La glándula epífisis tiene un papel muy importante en la determinación de la actividad cíclica de las culebras, pues resulta afectada por la cantidad de luz diaria que reciben los ejemplares. Cuando la luminosidad de los días disminuye porque se acerca el tiempo frío, comienza a producirse en el animal cambios neurohormonales que lo estimula a buscar albergue para protegerse.
Comienza su actividad reproductora en primavera, hacia el mes de noviembre.
El macho sale a buscar pareja guiándose por el olfato. Cuando encuentra una hembra se le acerca y con rápidos lengüetazos sobre el lomo verifica si las feromonas (emitidas durante el celo) corresponden a su misma especie.
Si la elección es acertada, se desliza sobre la hembra con movimientos cortos y ágiles hasta ubicar su cabeza cerca de la de su compañera. Al mismo tiempo enrosca su cola con la de aquella y después de un período variable proyecta sus hemipenes ubicados en la región posterior de la cloaca e introduce uno de éstos en la cloaca de la hembra.
El cortejo y la cópula pueden tener lugar hasta fines del verano, en algunos casos durante el otoño.
La hembra depositará los huevos bajo un tronco húmedo, bajo las piedras o en la cámara húmeda de algún hormiguero.
El tiempo de incubación varía de acuerdo con las condiciones meteorológicas a que están sometidos los huevos. En términos generales puede hablarse de períodos de entre ochenta y cien días.
En algunas especies existe la posibilidad de la retención de espermatozoides con vida.
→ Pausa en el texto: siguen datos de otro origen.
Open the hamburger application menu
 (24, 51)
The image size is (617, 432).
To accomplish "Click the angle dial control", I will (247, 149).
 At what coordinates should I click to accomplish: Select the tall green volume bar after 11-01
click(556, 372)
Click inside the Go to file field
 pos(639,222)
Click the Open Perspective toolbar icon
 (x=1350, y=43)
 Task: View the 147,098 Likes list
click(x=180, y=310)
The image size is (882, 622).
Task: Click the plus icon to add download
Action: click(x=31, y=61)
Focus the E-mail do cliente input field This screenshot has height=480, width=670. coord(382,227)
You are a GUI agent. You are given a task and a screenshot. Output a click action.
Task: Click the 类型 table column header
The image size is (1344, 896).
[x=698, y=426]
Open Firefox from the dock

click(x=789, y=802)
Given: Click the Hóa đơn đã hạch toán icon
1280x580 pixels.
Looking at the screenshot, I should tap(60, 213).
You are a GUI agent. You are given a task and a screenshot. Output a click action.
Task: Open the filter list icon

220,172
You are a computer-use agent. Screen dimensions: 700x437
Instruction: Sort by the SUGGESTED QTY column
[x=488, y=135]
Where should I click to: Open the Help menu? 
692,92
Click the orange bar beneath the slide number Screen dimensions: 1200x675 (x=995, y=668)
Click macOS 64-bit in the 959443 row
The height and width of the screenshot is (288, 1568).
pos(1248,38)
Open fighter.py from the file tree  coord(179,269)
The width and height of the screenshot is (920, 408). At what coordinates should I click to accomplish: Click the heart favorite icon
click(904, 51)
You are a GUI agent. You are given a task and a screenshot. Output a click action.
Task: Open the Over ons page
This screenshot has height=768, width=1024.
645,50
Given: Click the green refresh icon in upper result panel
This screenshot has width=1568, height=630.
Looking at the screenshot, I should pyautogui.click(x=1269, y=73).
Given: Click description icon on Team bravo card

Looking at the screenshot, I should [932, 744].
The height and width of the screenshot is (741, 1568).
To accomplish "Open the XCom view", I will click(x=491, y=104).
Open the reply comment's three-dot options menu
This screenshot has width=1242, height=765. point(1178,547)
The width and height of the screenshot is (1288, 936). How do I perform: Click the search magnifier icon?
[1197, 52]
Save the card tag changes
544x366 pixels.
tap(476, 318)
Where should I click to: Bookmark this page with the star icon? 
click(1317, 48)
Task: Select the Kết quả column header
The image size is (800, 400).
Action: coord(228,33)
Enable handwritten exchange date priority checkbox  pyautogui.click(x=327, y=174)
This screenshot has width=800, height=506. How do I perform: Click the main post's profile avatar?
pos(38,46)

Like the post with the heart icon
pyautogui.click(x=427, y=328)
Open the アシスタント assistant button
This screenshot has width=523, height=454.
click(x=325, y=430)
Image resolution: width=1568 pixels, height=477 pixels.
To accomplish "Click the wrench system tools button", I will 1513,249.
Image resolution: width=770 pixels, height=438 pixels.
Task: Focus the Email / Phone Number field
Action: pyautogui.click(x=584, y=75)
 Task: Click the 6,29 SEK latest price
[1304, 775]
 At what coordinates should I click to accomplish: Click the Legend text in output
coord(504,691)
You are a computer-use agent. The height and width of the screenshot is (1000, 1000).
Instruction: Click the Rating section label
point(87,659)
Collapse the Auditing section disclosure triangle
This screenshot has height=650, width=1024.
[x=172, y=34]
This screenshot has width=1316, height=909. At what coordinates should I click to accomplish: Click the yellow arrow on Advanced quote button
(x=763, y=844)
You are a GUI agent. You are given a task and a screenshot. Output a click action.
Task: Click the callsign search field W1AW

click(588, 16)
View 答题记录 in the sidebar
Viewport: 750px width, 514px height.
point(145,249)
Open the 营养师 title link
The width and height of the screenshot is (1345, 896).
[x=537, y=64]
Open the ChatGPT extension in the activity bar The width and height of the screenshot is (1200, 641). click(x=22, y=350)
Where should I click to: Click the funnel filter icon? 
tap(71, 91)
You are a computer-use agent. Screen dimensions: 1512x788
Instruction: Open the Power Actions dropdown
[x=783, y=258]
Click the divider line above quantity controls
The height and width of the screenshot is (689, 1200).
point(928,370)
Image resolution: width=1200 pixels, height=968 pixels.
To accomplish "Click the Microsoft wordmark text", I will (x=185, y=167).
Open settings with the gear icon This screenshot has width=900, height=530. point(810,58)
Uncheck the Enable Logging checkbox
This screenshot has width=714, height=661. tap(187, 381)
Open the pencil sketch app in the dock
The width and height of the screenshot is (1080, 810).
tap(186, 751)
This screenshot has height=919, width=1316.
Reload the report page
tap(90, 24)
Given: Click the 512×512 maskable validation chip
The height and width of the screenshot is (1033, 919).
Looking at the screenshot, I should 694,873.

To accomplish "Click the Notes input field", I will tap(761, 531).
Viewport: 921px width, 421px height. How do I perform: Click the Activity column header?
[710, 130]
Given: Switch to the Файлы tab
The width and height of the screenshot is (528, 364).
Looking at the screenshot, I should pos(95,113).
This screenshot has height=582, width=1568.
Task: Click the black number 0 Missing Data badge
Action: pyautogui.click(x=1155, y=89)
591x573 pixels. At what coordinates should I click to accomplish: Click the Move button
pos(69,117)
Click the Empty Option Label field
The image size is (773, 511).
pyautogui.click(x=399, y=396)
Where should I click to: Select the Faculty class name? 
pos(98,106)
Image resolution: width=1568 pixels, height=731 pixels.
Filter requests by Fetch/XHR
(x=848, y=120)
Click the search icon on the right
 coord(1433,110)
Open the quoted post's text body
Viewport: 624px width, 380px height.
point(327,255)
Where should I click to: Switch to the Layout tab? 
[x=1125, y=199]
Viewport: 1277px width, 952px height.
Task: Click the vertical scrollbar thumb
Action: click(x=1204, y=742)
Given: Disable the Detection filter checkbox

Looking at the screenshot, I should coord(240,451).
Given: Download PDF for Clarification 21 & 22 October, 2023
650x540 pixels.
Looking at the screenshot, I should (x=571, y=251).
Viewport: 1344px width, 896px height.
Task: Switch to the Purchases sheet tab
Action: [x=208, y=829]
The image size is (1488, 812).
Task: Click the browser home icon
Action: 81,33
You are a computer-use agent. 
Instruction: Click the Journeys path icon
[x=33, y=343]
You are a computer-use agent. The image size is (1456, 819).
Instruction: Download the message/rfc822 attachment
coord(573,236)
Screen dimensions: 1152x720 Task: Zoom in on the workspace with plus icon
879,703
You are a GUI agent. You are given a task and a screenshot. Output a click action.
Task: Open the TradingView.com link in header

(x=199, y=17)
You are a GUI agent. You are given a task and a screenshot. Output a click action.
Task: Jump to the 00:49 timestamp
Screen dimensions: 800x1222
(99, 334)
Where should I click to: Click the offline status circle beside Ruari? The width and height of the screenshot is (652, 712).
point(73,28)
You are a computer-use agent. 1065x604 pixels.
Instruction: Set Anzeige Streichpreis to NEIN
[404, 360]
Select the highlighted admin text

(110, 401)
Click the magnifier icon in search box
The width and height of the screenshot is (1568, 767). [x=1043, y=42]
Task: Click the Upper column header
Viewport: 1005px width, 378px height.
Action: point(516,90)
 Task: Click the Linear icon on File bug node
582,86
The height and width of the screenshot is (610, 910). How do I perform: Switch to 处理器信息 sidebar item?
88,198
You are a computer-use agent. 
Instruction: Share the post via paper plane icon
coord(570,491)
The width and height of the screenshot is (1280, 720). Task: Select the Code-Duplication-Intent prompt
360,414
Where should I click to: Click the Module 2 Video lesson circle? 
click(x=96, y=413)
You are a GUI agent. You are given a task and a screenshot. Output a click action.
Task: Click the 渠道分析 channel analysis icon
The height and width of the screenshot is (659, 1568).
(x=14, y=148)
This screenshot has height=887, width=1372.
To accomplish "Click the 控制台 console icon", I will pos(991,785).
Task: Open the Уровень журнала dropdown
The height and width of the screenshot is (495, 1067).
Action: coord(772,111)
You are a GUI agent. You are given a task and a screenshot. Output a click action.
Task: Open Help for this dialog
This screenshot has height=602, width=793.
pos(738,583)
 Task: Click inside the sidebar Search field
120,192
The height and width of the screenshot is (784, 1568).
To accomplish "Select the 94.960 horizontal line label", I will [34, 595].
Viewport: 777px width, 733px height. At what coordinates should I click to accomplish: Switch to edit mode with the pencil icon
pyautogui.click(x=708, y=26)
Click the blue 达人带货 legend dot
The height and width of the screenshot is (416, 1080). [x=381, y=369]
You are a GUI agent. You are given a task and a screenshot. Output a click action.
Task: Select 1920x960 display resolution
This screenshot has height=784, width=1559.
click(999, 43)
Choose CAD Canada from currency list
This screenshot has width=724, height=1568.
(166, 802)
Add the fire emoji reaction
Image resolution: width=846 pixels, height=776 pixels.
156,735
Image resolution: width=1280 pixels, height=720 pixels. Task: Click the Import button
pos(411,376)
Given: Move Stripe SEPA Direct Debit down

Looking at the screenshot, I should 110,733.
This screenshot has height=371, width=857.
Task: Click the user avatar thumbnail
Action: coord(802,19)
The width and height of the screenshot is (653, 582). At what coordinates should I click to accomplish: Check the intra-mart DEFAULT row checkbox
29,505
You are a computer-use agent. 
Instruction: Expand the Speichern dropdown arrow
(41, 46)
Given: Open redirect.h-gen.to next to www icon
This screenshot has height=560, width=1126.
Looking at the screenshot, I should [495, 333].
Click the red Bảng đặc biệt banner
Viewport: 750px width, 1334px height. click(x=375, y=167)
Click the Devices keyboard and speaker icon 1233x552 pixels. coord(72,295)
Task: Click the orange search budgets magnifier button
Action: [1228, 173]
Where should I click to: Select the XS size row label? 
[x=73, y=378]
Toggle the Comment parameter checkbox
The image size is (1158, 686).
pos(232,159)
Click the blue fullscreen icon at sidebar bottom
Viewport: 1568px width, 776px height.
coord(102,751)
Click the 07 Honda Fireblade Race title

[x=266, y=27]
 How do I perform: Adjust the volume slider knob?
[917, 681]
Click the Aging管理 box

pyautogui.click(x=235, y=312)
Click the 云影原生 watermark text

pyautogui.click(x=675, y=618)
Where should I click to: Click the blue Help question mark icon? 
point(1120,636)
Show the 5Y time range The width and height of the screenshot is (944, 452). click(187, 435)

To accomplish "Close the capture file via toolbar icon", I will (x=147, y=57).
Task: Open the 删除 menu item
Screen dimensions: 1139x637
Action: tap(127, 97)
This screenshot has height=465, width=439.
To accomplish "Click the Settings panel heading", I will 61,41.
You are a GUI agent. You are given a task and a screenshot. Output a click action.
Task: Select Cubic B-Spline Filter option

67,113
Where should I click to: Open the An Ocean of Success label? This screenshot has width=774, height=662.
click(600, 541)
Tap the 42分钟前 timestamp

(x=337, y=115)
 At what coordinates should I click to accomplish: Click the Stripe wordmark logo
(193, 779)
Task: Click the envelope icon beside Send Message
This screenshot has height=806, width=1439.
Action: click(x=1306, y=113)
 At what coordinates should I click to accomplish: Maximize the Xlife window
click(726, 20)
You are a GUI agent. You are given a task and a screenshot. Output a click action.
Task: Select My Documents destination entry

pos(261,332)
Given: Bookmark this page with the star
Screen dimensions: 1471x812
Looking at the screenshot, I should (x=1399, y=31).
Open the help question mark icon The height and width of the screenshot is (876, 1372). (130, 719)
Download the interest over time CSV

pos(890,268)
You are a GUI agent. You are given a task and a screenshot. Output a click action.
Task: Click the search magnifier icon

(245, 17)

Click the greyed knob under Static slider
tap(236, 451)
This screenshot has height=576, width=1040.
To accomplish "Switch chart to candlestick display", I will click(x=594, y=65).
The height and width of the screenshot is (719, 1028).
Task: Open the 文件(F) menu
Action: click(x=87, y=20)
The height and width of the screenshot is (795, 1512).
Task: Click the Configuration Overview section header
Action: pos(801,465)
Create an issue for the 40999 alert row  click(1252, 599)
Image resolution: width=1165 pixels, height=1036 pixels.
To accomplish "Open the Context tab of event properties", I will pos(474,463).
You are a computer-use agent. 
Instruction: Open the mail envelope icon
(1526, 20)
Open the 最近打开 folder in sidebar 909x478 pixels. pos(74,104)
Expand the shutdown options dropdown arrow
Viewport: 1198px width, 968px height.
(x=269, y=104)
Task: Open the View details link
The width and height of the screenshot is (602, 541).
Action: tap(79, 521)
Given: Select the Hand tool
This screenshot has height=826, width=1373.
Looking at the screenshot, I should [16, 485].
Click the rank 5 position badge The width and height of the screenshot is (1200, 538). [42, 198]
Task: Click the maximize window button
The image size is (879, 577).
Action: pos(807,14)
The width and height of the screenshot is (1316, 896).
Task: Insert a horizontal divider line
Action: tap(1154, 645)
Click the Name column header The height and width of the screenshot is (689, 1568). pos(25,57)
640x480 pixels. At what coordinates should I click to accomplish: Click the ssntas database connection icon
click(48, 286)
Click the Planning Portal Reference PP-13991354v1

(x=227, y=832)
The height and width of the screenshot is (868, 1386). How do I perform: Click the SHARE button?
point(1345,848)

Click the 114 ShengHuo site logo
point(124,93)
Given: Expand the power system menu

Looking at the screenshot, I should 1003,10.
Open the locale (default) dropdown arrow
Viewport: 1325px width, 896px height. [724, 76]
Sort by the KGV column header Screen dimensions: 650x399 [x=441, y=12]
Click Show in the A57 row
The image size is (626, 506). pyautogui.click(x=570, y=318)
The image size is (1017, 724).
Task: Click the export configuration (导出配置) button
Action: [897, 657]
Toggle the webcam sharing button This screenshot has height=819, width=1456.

Éstos son almacenados en las espermatecas; especializaciones del oviducto de las hembras. Esto permite que pueda poner huevos fecundados sin haber copulado durante largas temporadas.
Los huevos tienen cáscara blanda apergaminada, miden entre tres y tres centímetros y medio de longitud y entre trece y quince milímetros de ancho. Son ovoides y de coloración blanco amarillento.
Las crías son exactamente iguales a sus progenitores.
Al nacer, miden entre doce y quince centímetros y por su tamaño y coloración pueden ser confundidos desde tan pequeñas con las verdaderas Yararás.
Se dispersa por Guyana, Surinam, Guayana Francesa, Venezuela, Brasil, Paraguay, Bolivia, Uruguay. Se encuentra en las provincias de Jujuy, Salta, Formosa, Chaco, Corrientes, Misiones, Catamarca, Tucumán, Santiago del Estero, La Rioja, San Juan, San Luis, Córdoba, Santa Fe, Entre Ríos, Buenos Aires, Argentina.

Comentario:
Nombre dado en honor a Blasius Merrem (1761-1824) zoólogo alemán y a Jihan Georg Wagler (1800-1832) físico y zoólogista alemán.

Se lo puede encontrar como Waglerophis merremii.